When you take a painful hit, move in. Step forward and give back what you were given.

“Even if he staves off your attacks, you’ll put doubt in his mind. ‘I thought I landed a good hit, but… did he not feel it? Did I just make him angry? Maybe that attack isn’t going to work on him?’ And if you can get him thinking stuff like that…” I felt like a grin had spread across Blood’s skull. “He will back away from you. Switch to defense. Give you breathing room.”

You may be at a disadvantage, but your opponent won’t know that. Don’t be afraid of risk. Take that step into an uncertain future. Snatch the initiative away from the opponent.

“Your instincts when attacking are good, but you get cold feet too easily. We’re gonna have to work on that. Just remember,” Blood flexed his arm. “Get ripped, and you can solve pretty much everything by force.”

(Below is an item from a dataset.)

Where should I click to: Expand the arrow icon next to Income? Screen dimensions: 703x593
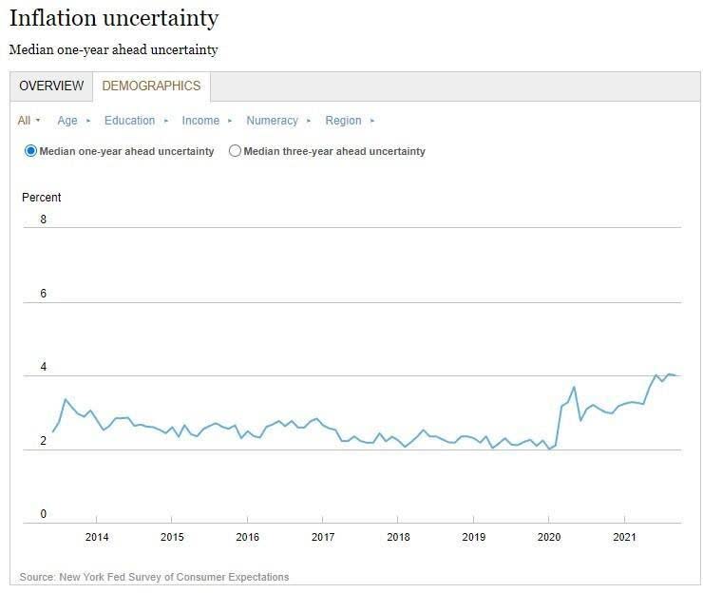pos(231,122)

All I could see was bone. “Very funny, Blood.”

My comment seemed to shock him, and he looked a bit depressed.

A few months went by. The weather got progressively hotter, and we started having days in a row of scorching sun.

Gus’s lessons meandered from magic and myths to arithmetic, book-keeping, and economics, and sometimes even to law and civil engineering. Blood’s lessons, however, were always extremely straightforward.

“First off, you need to build muscle and stamina. They’re more important than anything else.”

Blood bent his arm, as if to draw attention to his biceps. Of course, there was no muscle there, only his naked humerus.

“Don’t I need to learn technique? You know, moves and stuff?”

“Useless without muscle.”

Instantly dismissed. Was it really like that? I found it difficult to accept such a blunt statement. Perhaps it was the influence of all the manga I’d read in my previous life, where the little guy beat people bigger than himself a surprising amount of the time.

Blood seemed to sense I wasn’t convinced.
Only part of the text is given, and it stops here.